READING TEXT =

* * * * * * *

A few years later, Novati left Facebook (now Meta) to join the platform Nextdoor as its second iOS engineer hire. The millennial helped build it from the ground up before founding her own firm, Formation, in 2019. The job placement company offers various subscription packages and programs to help engineers secure work or increase their earning potential. For a fee, job seekers can get access to resume reviews, negotiation coaching, mentoring, mock interviews, exam drills and more.

Within just five years, Formation had raised over $8.5 million in funding and was working with the likes of Netflix, Google, Twitch, Dropbox, Adobe to place thousands of workers into roles.

And, Novati says, Formation’s success today is partly due to a late-night chess lesson from her former boss, Mark Zuckerberg.

Mark Zuckerberg’s late-night advice over chess

It was 2 a.m. one night in 2011 when Zuckerberg was “hanging out with all the interns,” including playing a couple of chess matches with Novati (who claims she won).

“That was the vibe of the company at the time,” Novati says, adding it was the first time she was able to ask him the million-dollar question: How’s the social network going to make any money?

“Facebook was growing users at a pace that no one’s seen before,” she adds. “But it couldn’t make any money.”

Of course, today, Facebook—or Meta—is a $1.55 trillion social media giant with Instagram and WhatsApp under its wing. However, up until 2012, the year Facebook went public, its mobile app didn’t actually make money.

It didn’t feature ads and the move to incorporate them was considered risky.

In the end, the company was able to turn likes and shares into profit, by turning its users into the product.

* * * * * * *

WHAT IS EXPECTED = Condense the paragraph beginning "A few years later, Novati left" in the passage about Formation into a shorter version that keeps its main facts.

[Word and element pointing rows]

* * * * * * *

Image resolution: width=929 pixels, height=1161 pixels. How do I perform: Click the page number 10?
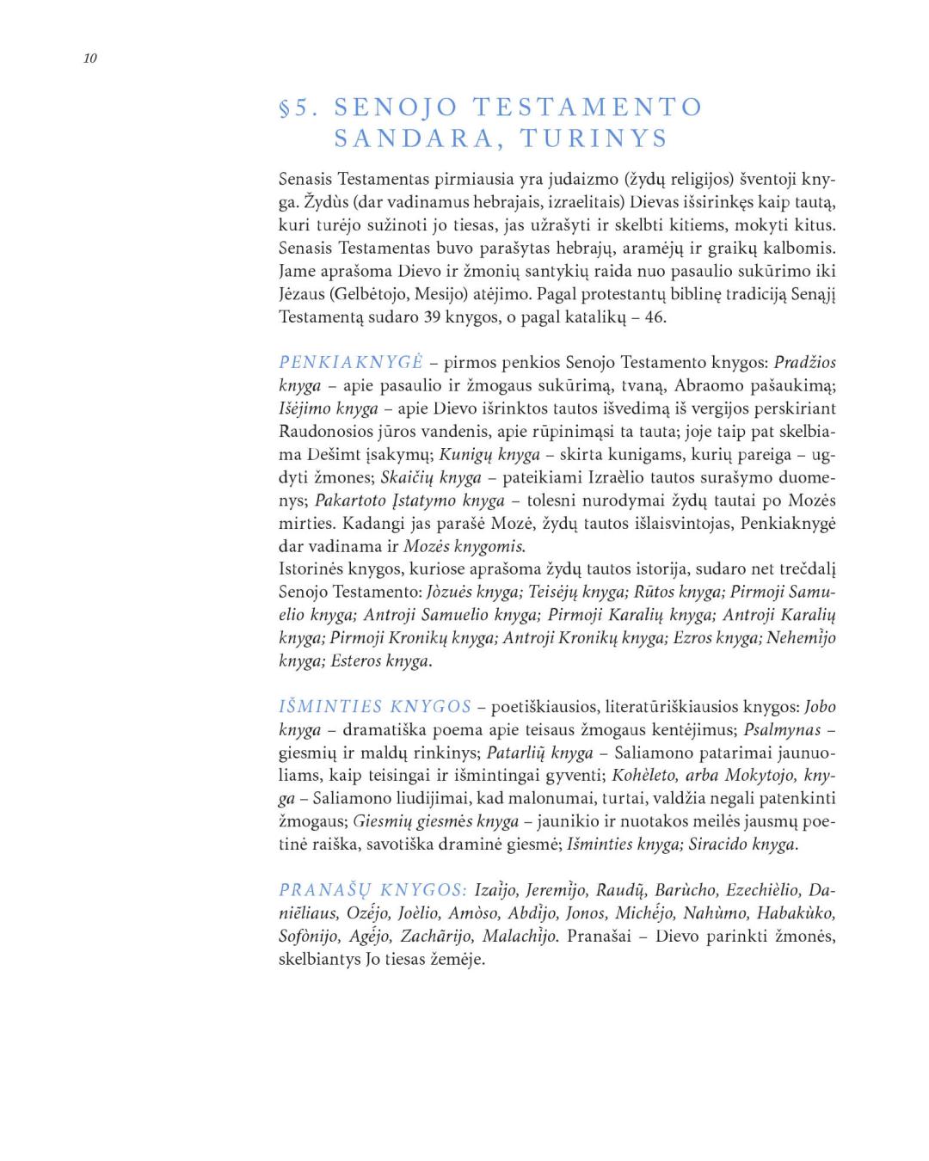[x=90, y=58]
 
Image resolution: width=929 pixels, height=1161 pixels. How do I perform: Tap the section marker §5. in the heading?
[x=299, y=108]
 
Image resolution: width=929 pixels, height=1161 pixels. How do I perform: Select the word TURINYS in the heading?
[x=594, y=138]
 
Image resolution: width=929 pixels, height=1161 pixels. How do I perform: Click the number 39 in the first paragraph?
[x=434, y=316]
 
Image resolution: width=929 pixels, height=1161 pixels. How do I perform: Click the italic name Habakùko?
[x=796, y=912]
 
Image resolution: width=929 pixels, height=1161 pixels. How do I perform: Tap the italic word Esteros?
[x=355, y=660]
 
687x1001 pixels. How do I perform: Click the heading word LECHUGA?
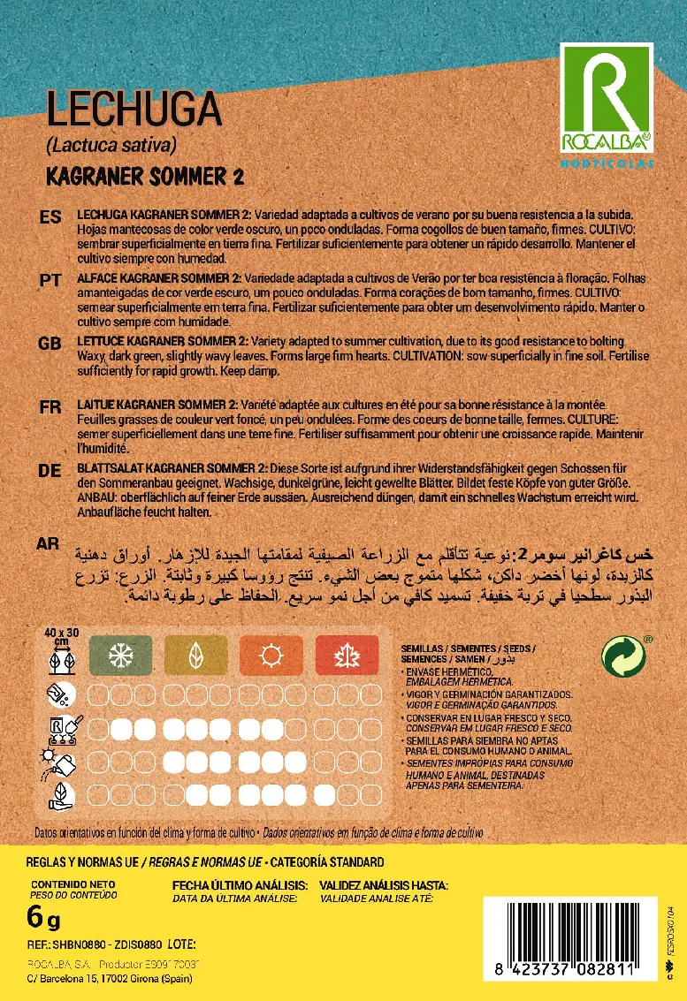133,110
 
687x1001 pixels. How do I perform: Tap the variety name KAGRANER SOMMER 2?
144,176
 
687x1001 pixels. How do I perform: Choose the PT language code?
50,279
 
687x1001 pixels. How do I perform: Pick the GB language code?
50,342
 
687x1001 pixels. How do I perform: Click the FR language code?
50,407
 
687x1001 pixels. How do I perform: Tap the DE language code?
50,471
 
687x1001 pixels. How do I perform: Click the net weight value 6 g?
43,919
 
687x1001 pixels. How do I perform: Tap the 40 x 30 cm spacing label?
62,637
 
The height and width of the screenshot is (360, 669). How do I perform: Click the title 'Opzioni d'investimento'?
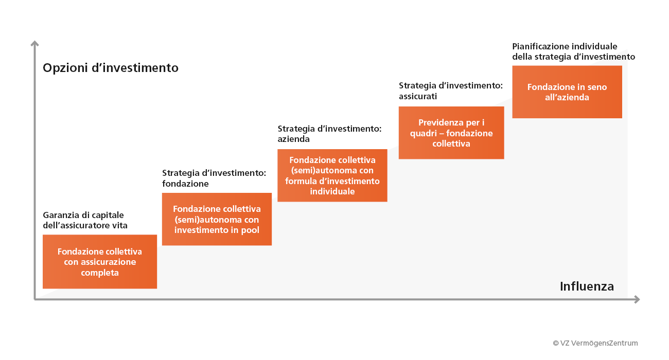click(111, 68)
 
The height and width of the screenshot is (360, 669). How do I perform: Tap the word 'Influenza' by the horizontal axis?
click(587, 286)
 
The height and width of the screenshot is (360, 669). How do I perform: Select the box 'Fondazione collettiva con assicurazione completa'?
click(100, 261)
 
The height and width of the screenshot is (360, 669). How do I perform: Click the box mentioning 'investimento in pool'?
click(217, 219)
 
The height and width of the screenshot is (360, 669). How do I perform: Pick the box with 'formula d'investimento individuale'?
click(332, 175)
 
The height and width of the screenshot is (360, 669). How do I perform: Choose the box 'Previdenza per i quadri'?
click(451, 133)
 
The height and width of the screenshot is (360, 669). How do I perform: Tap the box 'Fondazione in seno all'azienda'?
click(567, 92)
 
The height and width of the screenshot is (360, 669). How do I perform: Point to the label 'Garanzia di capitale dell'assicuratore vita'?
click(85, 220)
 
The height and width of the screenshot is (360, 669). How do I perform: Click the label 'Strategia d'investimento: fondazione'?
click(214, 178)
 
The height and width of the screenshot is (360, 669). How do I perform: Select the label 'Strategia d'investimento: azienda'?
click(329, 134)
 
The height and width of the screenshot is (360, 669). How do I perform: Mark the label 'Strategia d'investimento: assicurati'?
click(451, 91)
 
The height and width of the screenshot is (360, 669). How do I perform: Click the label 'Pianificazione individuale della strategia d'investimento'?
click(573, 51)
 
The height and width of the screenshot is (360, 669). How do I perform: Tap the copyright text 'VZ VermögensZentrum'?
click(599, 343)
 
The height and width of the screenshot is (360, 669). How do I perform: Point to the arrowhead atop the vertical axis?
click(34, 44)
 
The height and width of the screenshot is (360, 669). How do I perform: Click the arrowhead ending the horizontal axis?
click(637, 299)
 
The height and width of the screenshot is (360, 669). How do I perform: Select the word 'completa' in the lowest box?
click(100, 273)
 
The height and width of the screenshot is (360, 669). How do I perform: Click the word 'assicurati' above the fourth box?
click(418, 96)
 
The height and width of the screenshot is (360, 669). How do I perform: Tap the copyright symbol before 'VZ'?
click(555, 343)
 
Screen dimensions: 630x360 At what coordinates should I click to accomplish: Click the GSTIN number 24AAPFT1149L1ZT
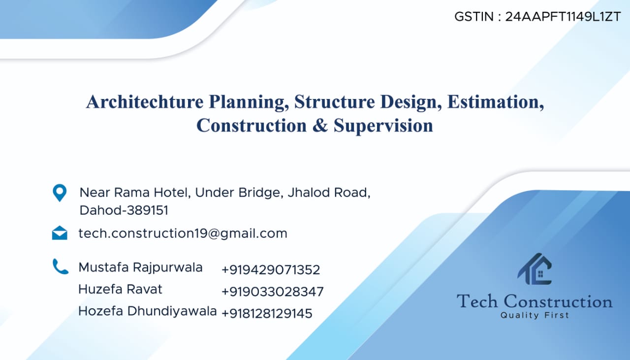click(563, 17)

* * * * * * *

RESPONSE TO THE EXERCISE = Novati left Facebook (now Meta) to become Nextdoor's second iOS engineer hire and helped build the platform from the ground up. In 2019 she founded Formation, a job placement firm whose subscription packages and programs help engineers find work or raise their earnings. Paying job seekers get resume reviews, negotiation coaching, mentoring, mock interviews, exam drills and more.